Напротив того, шизофрения является абсолютным пределом, который переводит потоки в

свободное состояние на десоциализованном теле без органов… Шизофрения – это внешний

предел самого капитализма… капитализм работает лишь при условии затормаживания этой

тенденции, отталкивания и смещения этого предела, замены его собственными

относительными имманентными пределами, которые он не перестает воспроизводить в

расширенном масштабе. То, что он декодирует одной рукой, он аксиоматизует другой…

Потоки декодируются и аксиоматизуются капитализмом одновременно. Шизофрения не

является чем-то тождественным капитализму, но, напротив того, различающимся от него,

отходом от него и его смертью. Денежные потоки представляют собой совершенно

шизофренические реальности, но они существуют и функционируют лишь в рамках

имманентной аксиоматики, которая заключает и отталкивает их реальность. Язык банкира,

генерала, промышленника, чиновника высокого и среднего уровня является языком

совершенно шизофреническим, но статистически он работает лишь в рамках опошляющей

его аксиоматики, ставящей его на службу капиталистическому строю… А что происходит с

«настоящим» шизофреническим языком, пересекающим эту стену или абсолютный предел?

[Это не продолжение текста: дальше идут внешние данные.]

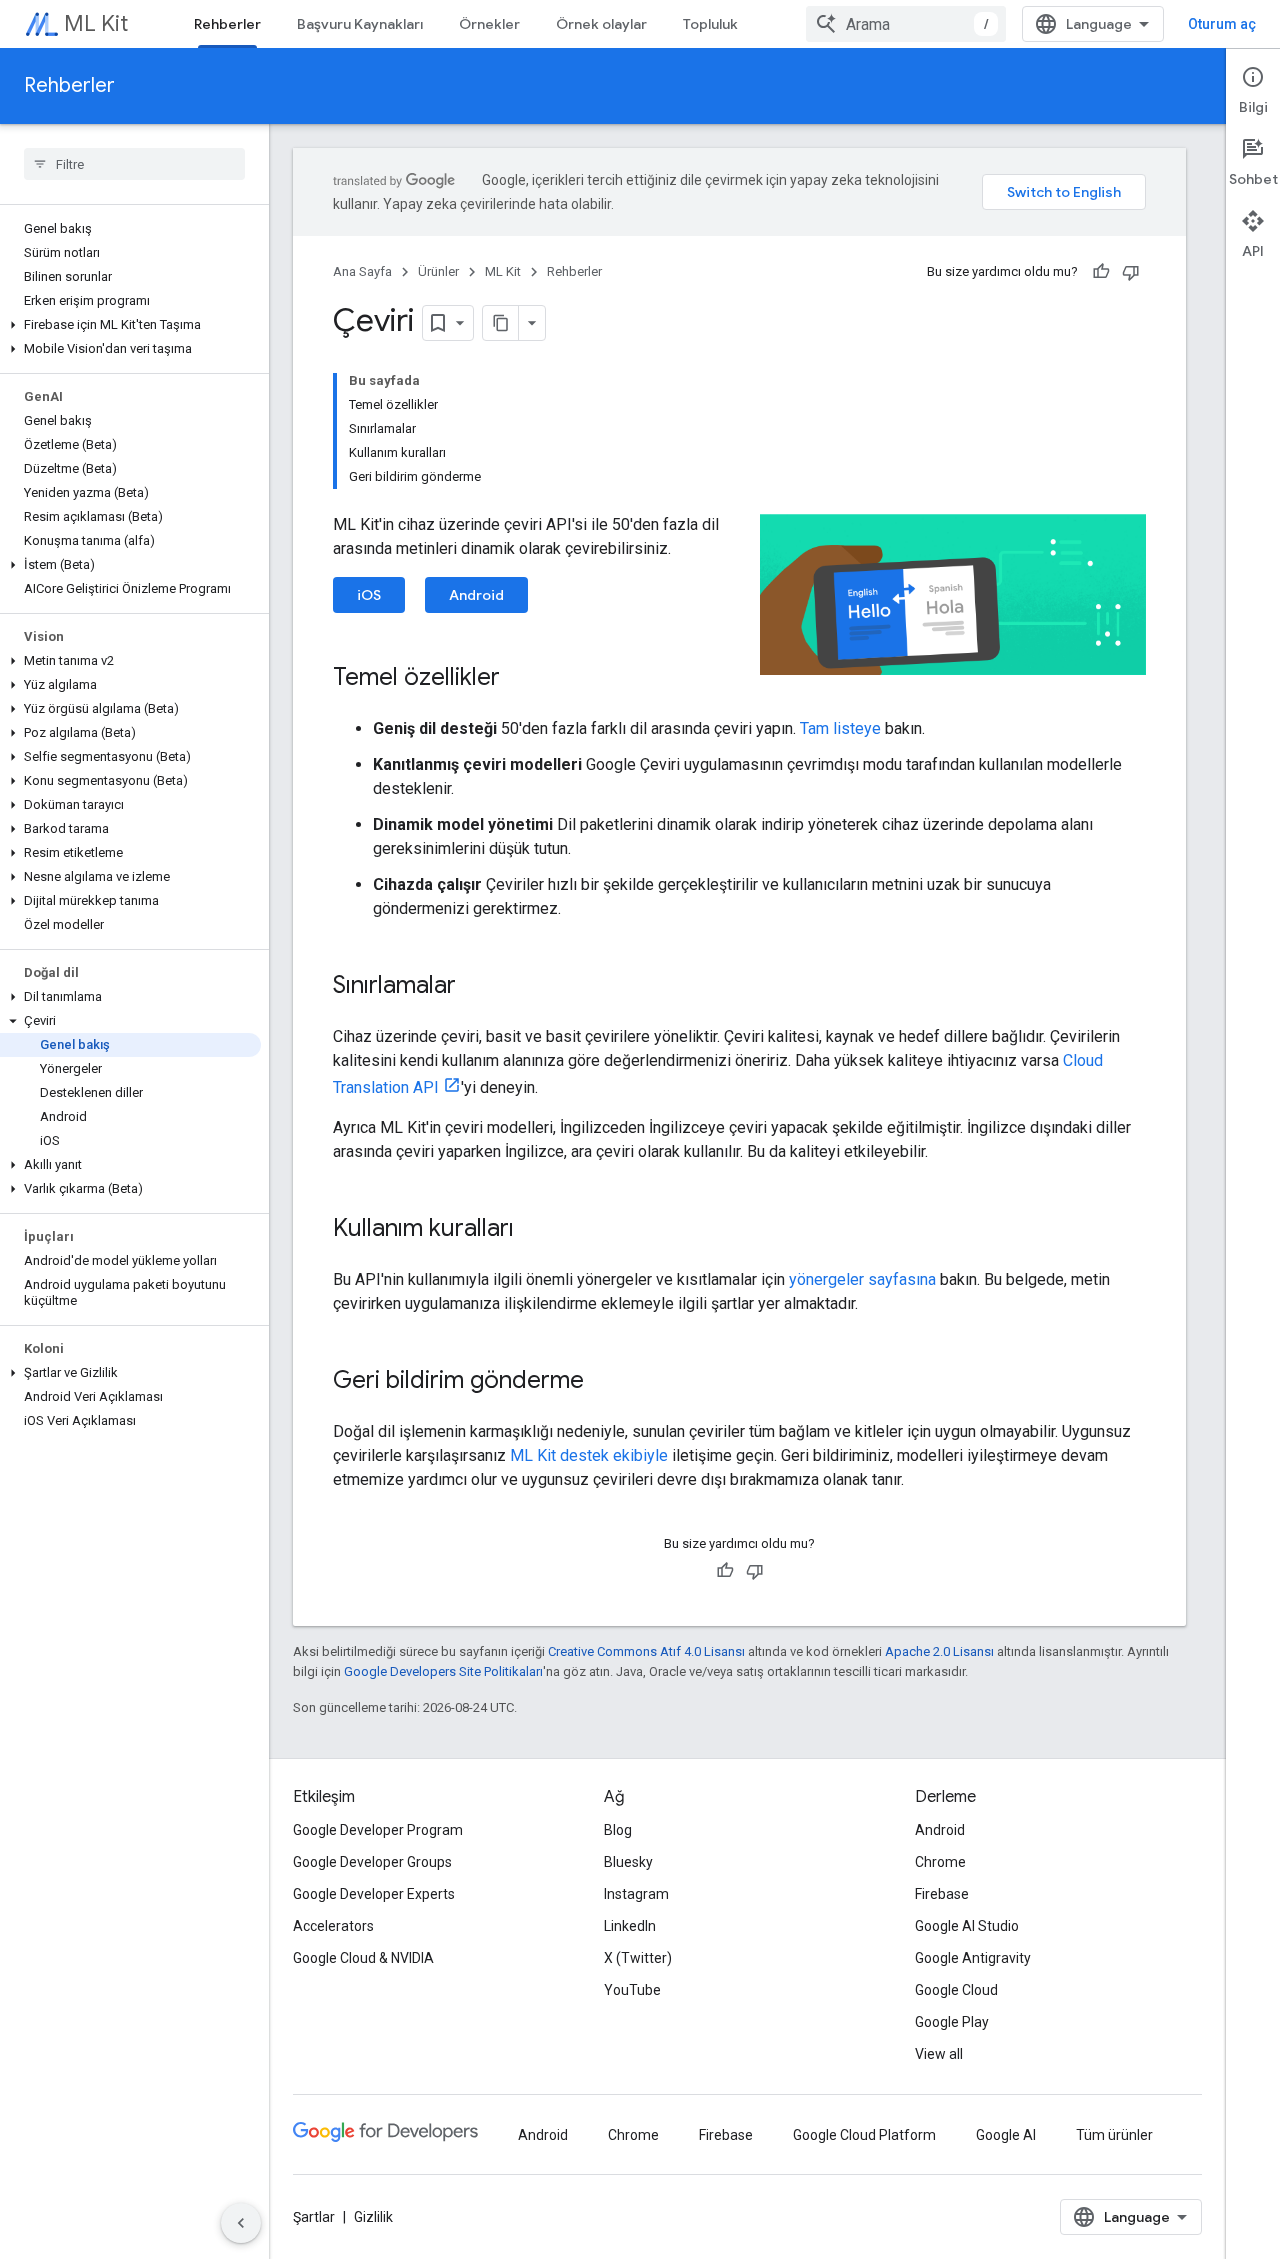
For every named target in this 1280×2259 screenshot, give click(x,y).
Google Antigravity (973, 1958)
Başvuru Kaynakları (360, 24)
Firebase (942, 1894)
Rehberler (227, 24)
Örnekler (489, 24)
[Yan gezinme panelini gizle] (241, 2223)
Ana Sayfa (362, 271)
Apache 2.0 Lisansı (939, 1651)
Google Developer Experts (374, 1894)
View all (939, 2054)
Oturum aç (1222, 24)
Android (476, 595)
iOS (369, 595)
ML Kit (96, 23)
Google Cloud (956, 1990)
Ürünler (438, 271)
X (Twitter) (638, 1958)
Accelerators (333, 1926)
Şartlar (314, 2217)
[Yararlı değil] (1131, 272)
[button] (130, 325)
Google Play (952, 2022)
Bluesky (628, 1862)
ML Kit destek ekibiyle (589, 1455)
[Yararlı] (1101, 272)
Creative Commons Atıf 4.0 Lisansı (646, 1651)
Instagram (636, 1894)
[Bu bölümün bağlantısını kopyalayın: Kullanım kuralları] (534, 1230)
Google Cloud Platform (864, 2135)
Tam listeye (840, 728)
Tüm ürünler (1114, 2135)
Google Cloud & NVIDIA (363, 1958)
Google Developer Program (378, 1830)
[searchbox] (134, 164)
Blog (618, 1830)
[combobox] (906, 24)
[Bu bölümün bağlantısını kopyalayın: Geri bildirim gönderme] (604, 1382)
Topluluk (710, 24)
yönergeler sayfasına (862, 1279)
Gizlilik (373, 2217)
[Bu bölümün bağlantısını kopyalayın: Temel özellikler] (520, 679)
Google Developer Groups (372, 1862)
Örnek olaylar (601, 24)
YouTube (632, 1990)
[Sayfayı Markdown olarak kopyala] (501, 323)
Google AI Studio (967, 1926)
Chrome (940, 1862)
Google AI (1006, 2135)
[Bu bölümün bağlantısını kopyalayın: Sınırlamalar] (476, 987)
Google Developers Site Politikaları (443, 1671)
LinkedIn (630, 1926)
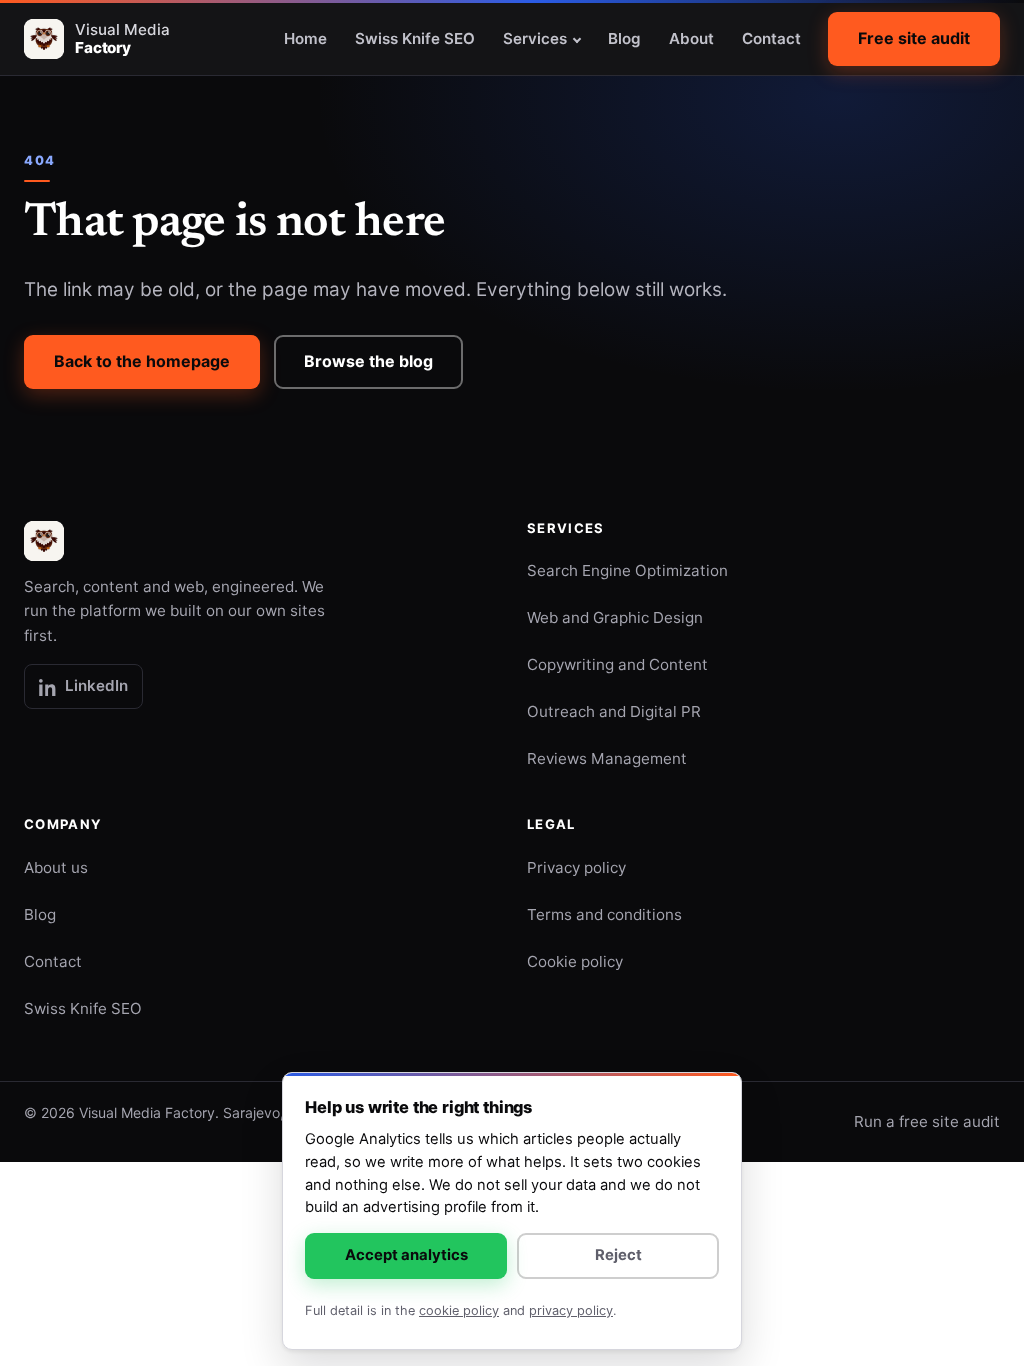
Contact (771, 38)
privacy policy (571, 1310)
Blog (624, 38)
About (691, 38)
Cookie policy (575, 961)
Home (305, 38)
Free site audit (914, 38)
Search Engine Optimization (627, 570)
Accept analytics (406, 1255)
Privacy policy (576, 867)
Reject (618, 1255)
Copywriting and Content (617, 664)
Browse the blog (368, 361)
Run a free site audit (927, 1121)
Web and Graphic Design (615, 617)
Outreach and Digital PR (614, 711)
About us (56, 867)
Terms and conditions (604, 914)
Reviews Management (607, 758)
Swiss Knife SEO (415, 38)
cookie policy (459, 1310)
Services (535, 38)
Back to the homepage (142, 361)
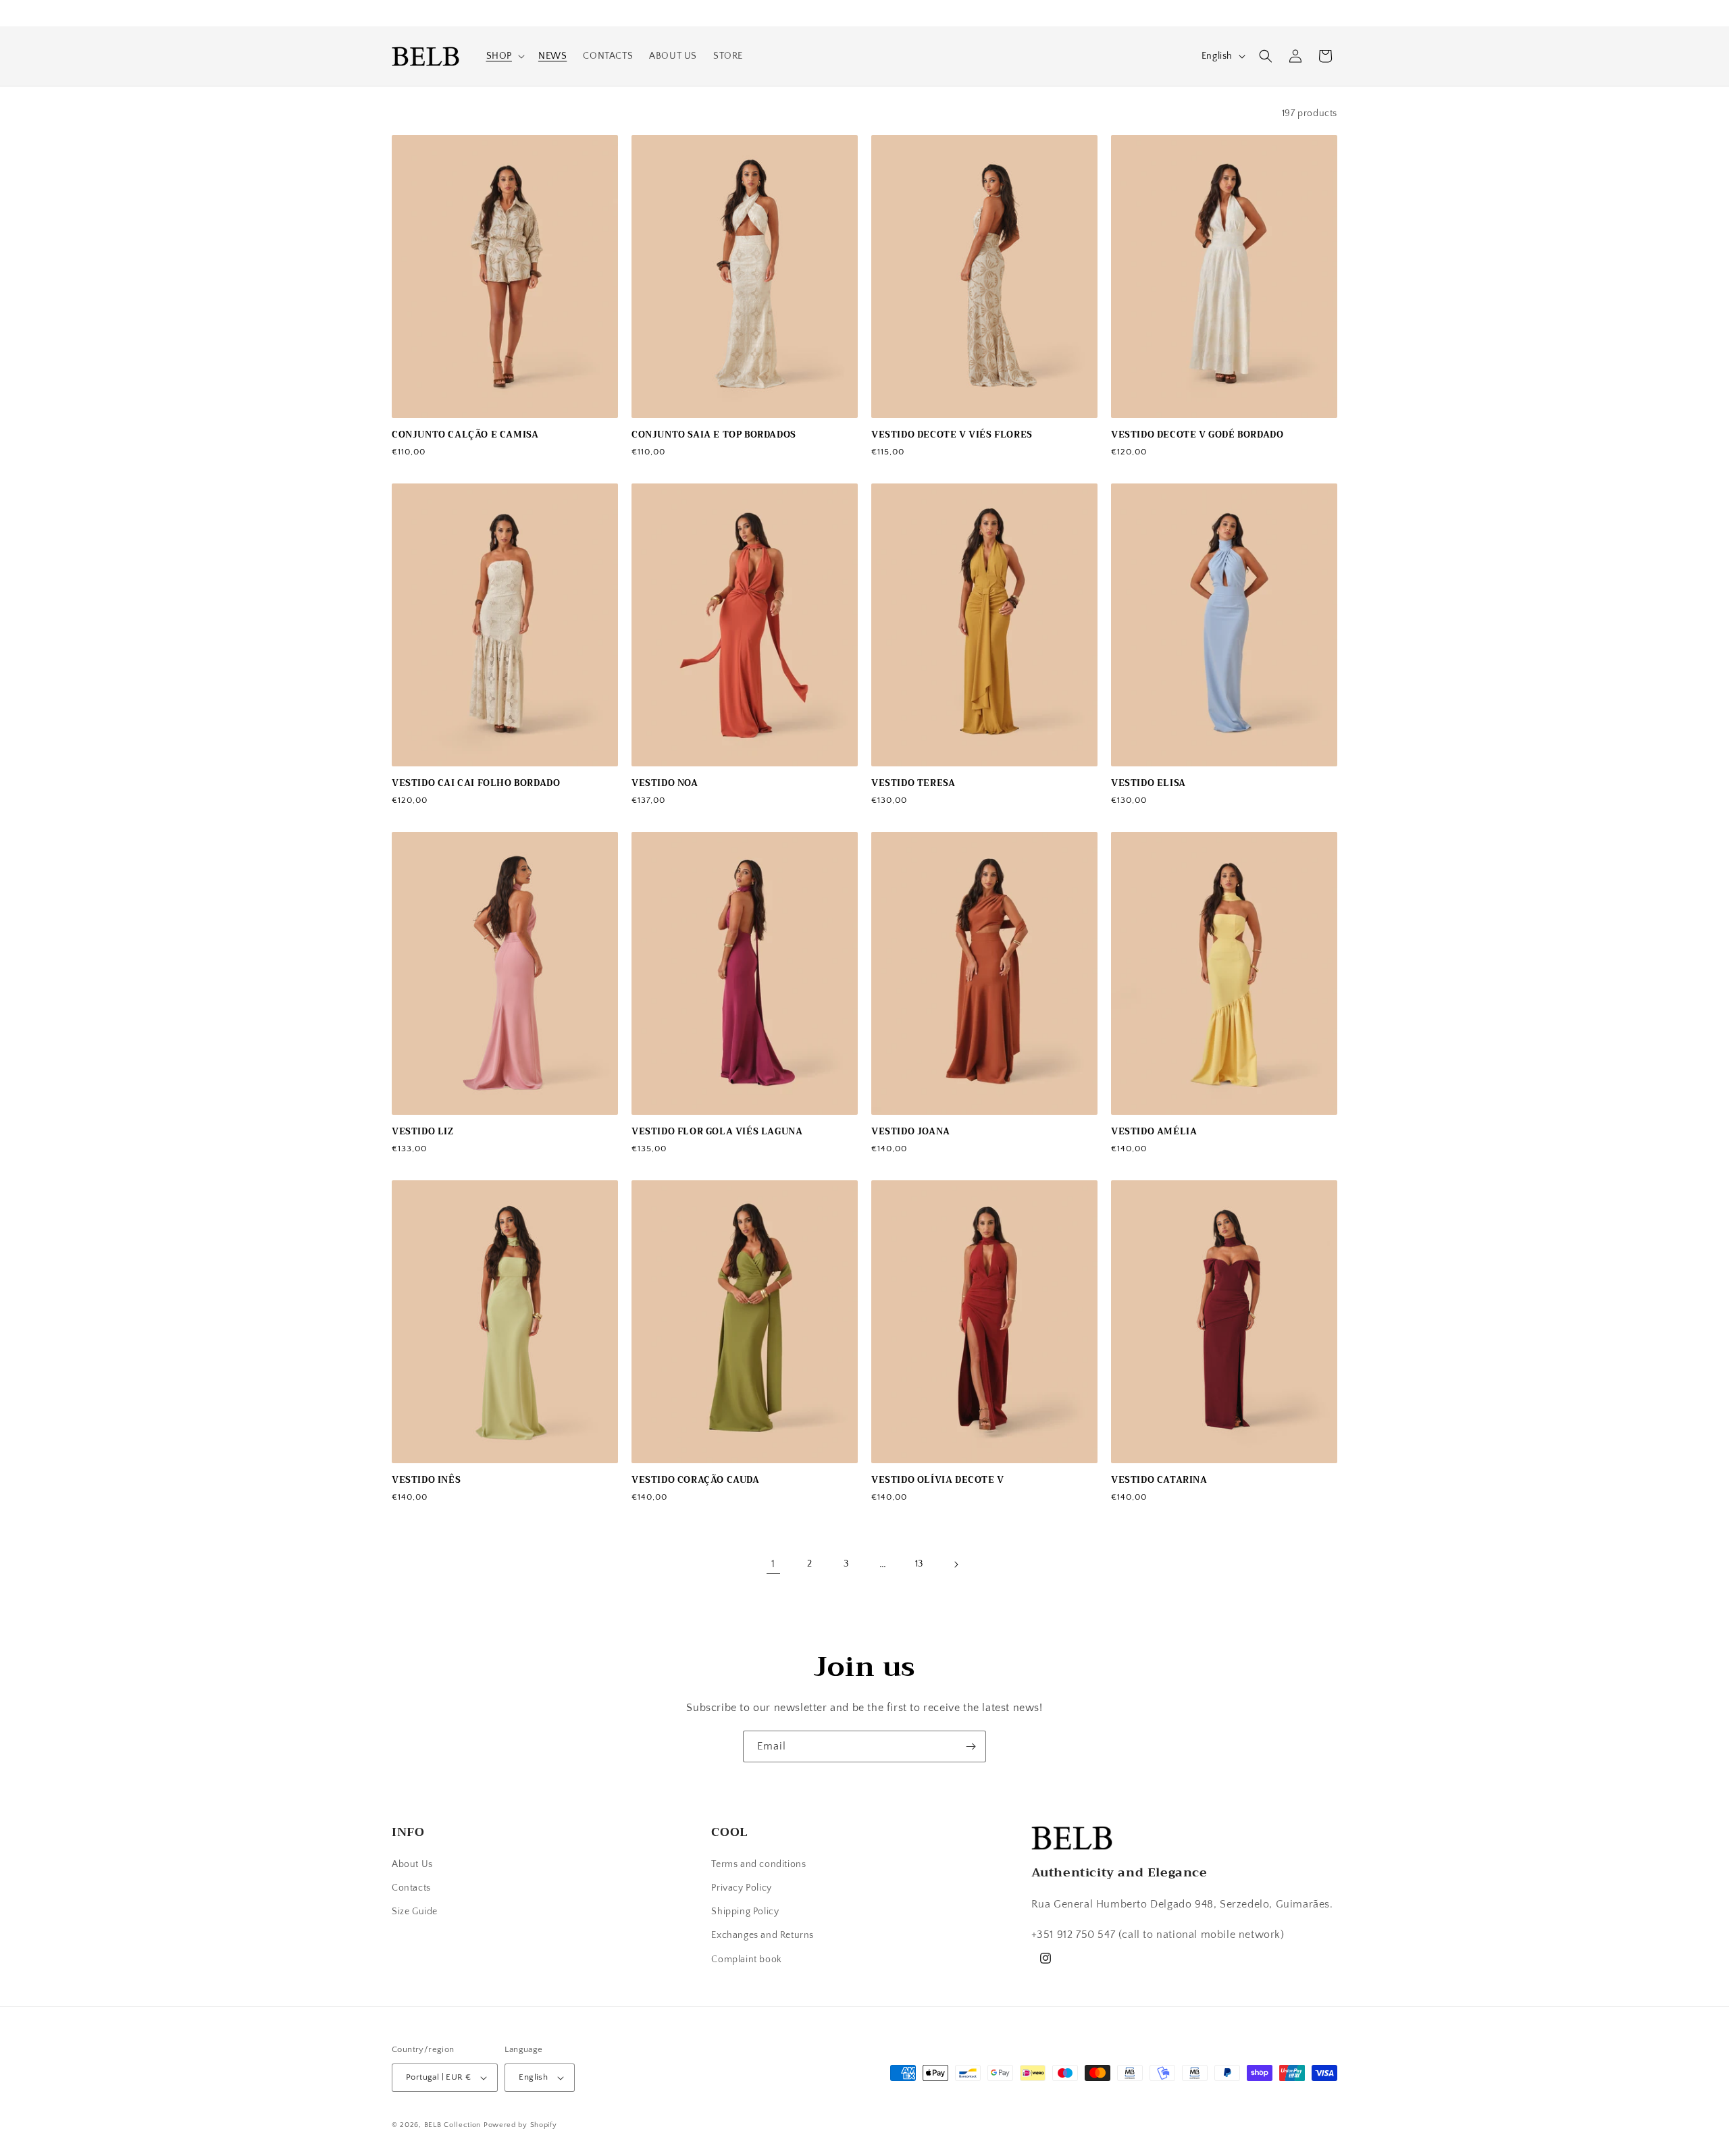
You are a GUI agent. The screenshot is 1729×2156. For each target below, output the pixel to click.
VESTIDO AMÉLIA (1154, 1132)
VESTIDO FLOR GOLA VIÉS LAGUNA (716, 1132)
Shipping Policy (745, 1911)
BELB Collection (453, 2125)
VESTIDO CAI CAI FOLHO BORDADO (476, 783)
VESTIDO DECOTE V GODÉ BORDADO (1197, 435)
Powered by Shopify (520, 2125)
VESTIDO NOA (664, 783)
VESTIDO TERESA (913, 783)
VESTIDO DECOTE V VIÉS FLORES (952, 435)
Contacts (411, 1888)
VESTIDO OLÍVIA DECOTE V (937, 1480)
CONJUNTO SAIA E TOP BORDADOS (713, 435)
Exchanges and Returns (762, 1935)
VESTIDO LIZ (423, 1132)
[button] (504, 56)
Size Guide (415, 1911)
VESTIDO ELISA (1148, 783)
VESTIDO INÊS (426, 1480)
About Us (412, 1864)
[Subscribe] (970, 1746)
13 (919, 1563)
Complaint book (746, 1959)
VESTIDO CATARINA (1159, 1480)
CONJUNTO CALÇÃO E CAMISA (465, 435)
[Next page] (956, 1564)
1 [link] (773, 1564)
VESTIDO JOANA (910, 1132)
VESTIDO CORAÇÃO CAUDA (695, 1480)
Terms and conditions (758, 1864)
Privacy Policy (741, 1888)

Капиталистическая аксиоматика так богата, что просто добавляет к существующим еще одну

аксиому: можно задать словарные характеристики книг великого писателя и его стиля на

ЭВМ или в рамках госпитальной, административной и психиатрической аксиоматики

прослушать речь сумасшедшего. Короче, понятие потока-шиза или потока-купюры

определяет, на наш взгляд, и капитализм и шизофрению. Но определяет совсем по-разному,

и это совсем не одно и то же – в зависимости от того, включается или нет декодирование в

аксиоматику, остается ли оно на уровне больших статистически функционирующих

ансамблей или пересекает барьер, который отделяет его от размытых молекулярных

позиций… /Социальная аксиоматика – полная противоположность кода, она разрушает саму

его основу/. Таким образом, знаки власти перестают быть тем, чем они являются с точки

зрения кода: они становятся прямыми экономическими коэффициентами вместо того, чтобы

дублировать экономические знаки желания и выражать со своей стороны неэкономические

факторы, предопределенные господствовать… Власть принимает непосредственно

экономический характер…

Капитал как социус ила полное тело отличается от любого другого тем, что он сам

выступает как непосредственно экономическая инстанция и обрушивается на производство

без привлечения внеэкономических факторов, которые бы вписывались в код. С приходом

капитализма полное тело воистину оголяется, как и сам производитель, к нему

прикрепленный. И в этом смысле аппарат антипроизводства перестает быть

трансцендентным, он пронизывает все производство и становится коэкстенсивным ему. В-

третьих, разработанные условия деструкции любого кода в его становлении-конкретным

сообщают отсутствию предела новый смысл. Оно уже не означает просто беспредельное

абстрактное количество, но действительное отсутствие предела или конца применительно к

дифференциальному отношению, где абстрактное становится чем-то конкретным. О

капитализме мы одновременно говорим, что он не имеет внешнего предела и что он его

имеет. Он имеет предел, каковым является шизофрения, т.е. абсолютное декодирование

потоков, и он функционирует лишь отталкиваясь от себя или заклиная этот предел. И так же

он имеет внутренние пределы и не имеет их: его предел – в специфических условиях

капиталистического производства и обращения, т.е. самого капитала, но он функционирует

лишь воспроизводя и расширяя эти пределы во все большем масштабе. Сила капитализма в

том, что его аксиоматика ненасыщаема, что он всегда способен добавить новую аксиоматику

к числу уже существующих… Поле капитализма определяется аксиоматикой, а не кодами…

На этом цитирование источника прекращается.